With this in mind, businesses should:
- Produce and maintain a comprehensive 'record of processing activity' in line with GDPR requirements, which can be provided to data protection authorities on request.
- Implement and / or update employee-facing policies and training (including IT and disciplinary procedures) addressing all key areas discussed above.
- Subject internal procedures and controls to regular review and testing, ensuring that results and remedial measures are properly documented.
- Consider undertaking DPIAs where processing appears 'risky', such as employee monitoring and background checks.
What is the Overall Impact of the GDPR for Chinese Companies?

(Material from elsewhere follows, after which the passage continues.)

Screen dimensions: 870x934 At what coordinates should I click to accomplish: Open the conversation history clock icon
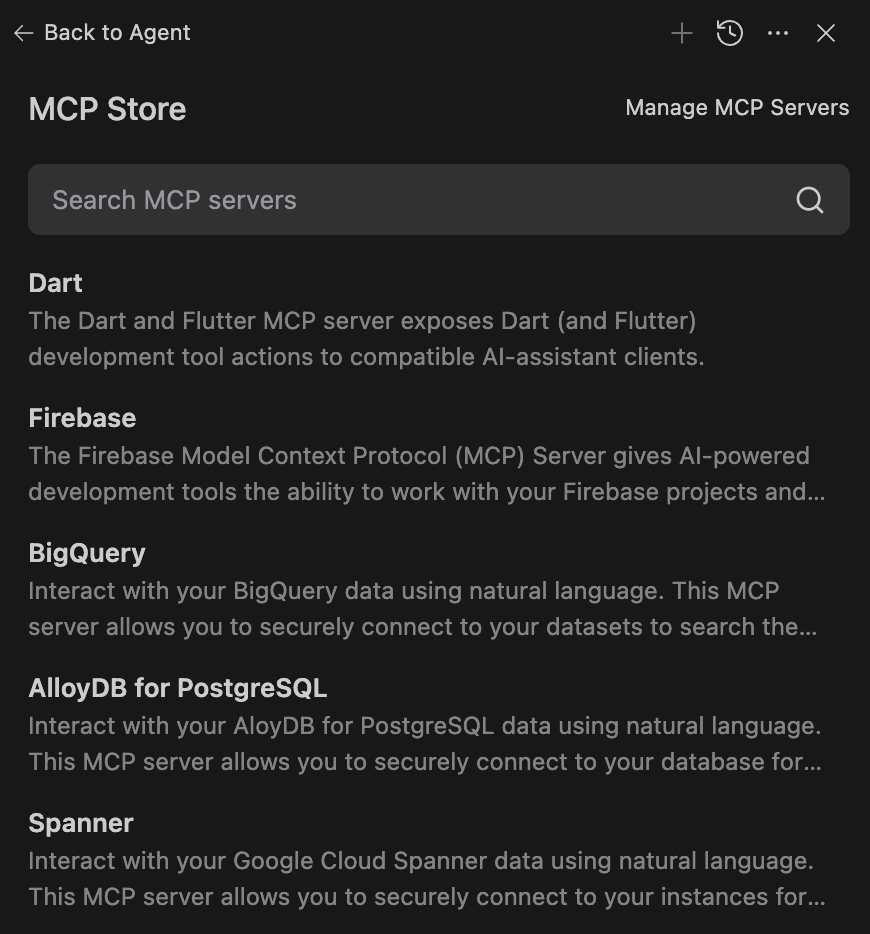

At the same time as the development of the GDPR, China's new data protection framework has emerged in the past year and is in the final stages of confirming the rest of the implementing details.The GDPR and Chinese data protection rules share many common requirements. There are similar focuses, definitions, requirements, and even timings for implementation. In light of this, taking steps to satisfy new, enhanced privacy standards under Chinese law will undoubtedly further potential GDPR compliance.
Notwithstanding the above, there are notable gaps and some important differences between the GDPR and China's data protection regime; Chinese-based organisations with a European presence would therefore be well-advised to build a specific and comprehensive GDPR gap-analysis into any data protection compliance programme. We have experience in such matters and would be very happy to assist.
Ying Wang, Partner, Bird & Bird
ying.wang@twobirds.com
n.b.
This article is intended as an illustrative overview only, will not be appropriate for all organisations and is not intended to be a substitute for specific legal advice.
Please also note that under the GDPR, individual EU member states are entitled to introduce more detailed and restrictive local laws in respect of the processing of personal data within the employment context. Compliance programmes will need to take any local variations into account, as applicable to their countries of operation.